NEW YORK — At each twist and turn, Justin Turner found a way to straighten the path for the Red Sox Sunday afternoon. After every push the Yankees made, with 43,946 fans willing their team to salvage a game in this three-game set, it was Turner who served as the silencer in a wild 6-5 victory that gave the visitors a series sweep.

With the game tied, 2-2, in the seventh and the hot-hitting Rafael Devers at the plate, Yankees manager Aaron Boone elected to walk the Sox third baseman.

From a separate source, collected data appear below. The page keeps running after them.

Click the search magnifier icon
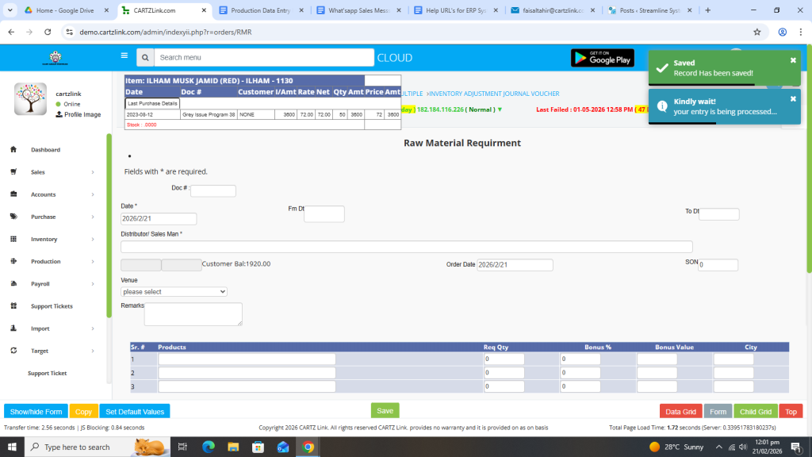 click(144, 58)
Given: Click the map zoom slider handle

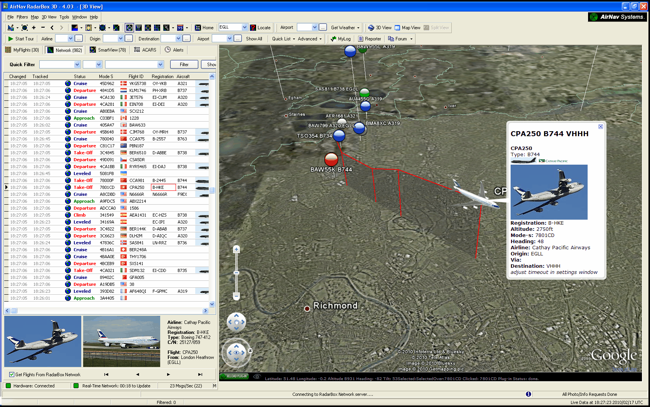Looking at the screenshot, I should (x=236, y=272).
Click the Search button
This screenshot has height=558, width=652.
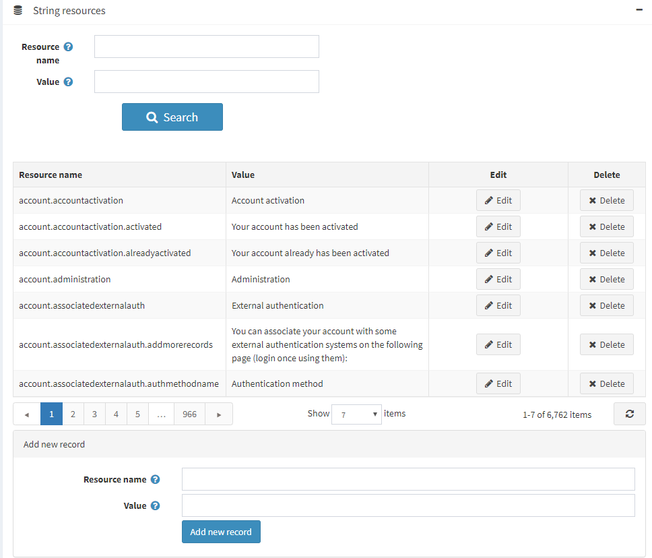172,117
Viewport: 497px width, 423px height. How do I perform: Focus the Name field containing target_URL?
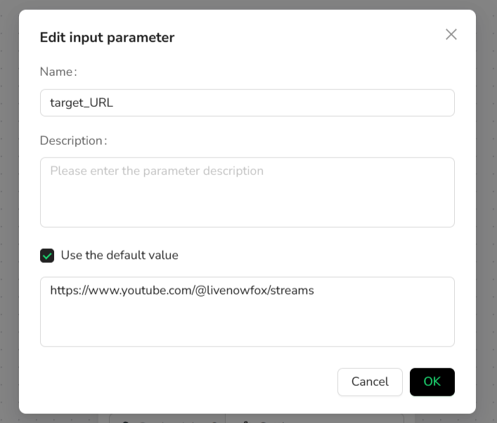tap(247, 103)
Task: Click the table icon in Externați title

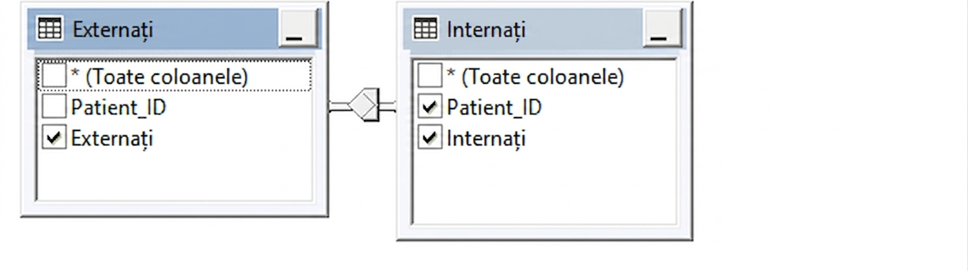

The next batter was Turner, who pulled a first-pitch hanging sweeper from reliever Michael King into the left-field seats for a three-run homer to put his club back out in front.


“I was joking around, saying, ‘I would have walked him too,’ ” said Turner. “But any time someone gets intentionally walked in front of you, obviously it feels a little bit better when you make a big swing right after that.”

The Yanks responded in the bottom half of the frame, as Sox reliever John Schreiber gave up a single to Harrison Bader, walked Billy McKinney, and then saw Anthony Volpe lace a game-tying three-run homer to right-center.

But Turner, playing first for a second day in a row on a bad heel, responded again in the ninth. Pablo Reyes led off with a single and stole second, and Alex Verdugo walked. Devers grounded into a fielder’s choice, putting runners on the corners with one out. Turner then stepped up and drilled an opposite field RBI double to hand the Sox the lead once again.

Manager Alex Cora, who was ejected in the middle of the sixth after arguing balls and strikes, watched Turner’s performance in awe from the cafeteria inside the visitors clubhouse.

“It was amazing,” Cora said. “He’s grinding right now. I texted him this morning, and he was like, ‘I’m good, bro. I can play.’ For him to play for us, it means a lot. He put together good at-bats early on. He’s a good hitter and a great leader. I’m glad he’s playing for us.”


The Yankees put up a fight in the bottom of the ninth against Sox closer Kenley Jansen. Outfielder Greg Allen just missed a game-tying leadoff homer to right field, instead it was ruled a double after review. Jansen then plunked DJ LeMahieu, putting runners at first and second with no outs.

But those runners were left stranded. Jansen registered back-to-back strikeouts against the meat of the order in Aaron Judge and Gleyber Torres, then induced a Ben Rortvedt flyout to center to cement the sweep.

“I mean the situation was already messed up,” said Jansen on how he wiggled out of trouble. “You just have to have a messed-up mentality. What’s the worst that can happen? You’re already one foot [closer] to losing the game there. So you just take it one pitch at a time.”

The Red Sox have swept the Yankees in two straight series, winning their last seven games against them in posting an 8-1 record against New York, prompting a frustrated Boone to say that, “They’ve kicked our (butts).”

The Red Sox registered their first series sweep against the Yankees at Yankee Stadium in more than two years. Do these dominant wins mean anything to the Sox?


“Not really,” Cora said. “We respect them. They’re a good team and they put it to us last year.”

Moreover, though, the Red Sox are still in the hunt for October — but unfortunately didn’t gain much ground. They are still three games behind the Mariners for the third wild-card spot, as Seattle pushed its win streak to six by completing a sweep of the Astros. The Red Sox are 2½ games behind Toronto, who also won Sunday.

Racking up wins is imperative for the club to stay above water. But with 38 games to play, some of their fate is out of their hands.

“We’ve been talking about it; we know where we’re at,” Cora said. “It should be fun, the next month and a half. We’re playing good baseball. We’re getting healthier, that’s the most important thing. Let’s see where it takes us.”

Devers finished 3 for 4 with a double and a homer, a solo shot off Yanks starter Clarke Schmidt in the first inning for his 29th of the season.

Bulk reliever Nick Pivetta turned in five innings, yielding just three hits — but two of them were solo homers, by Kyle Higashioka in the third and Torres in the sixth.

But Turner carried his club on a day in which the team needed not just a series win, but a sweep.

“I was in the bullpen and I said once they walked Devers [in the seventh], they should have walked Turner, too,” Jansen said.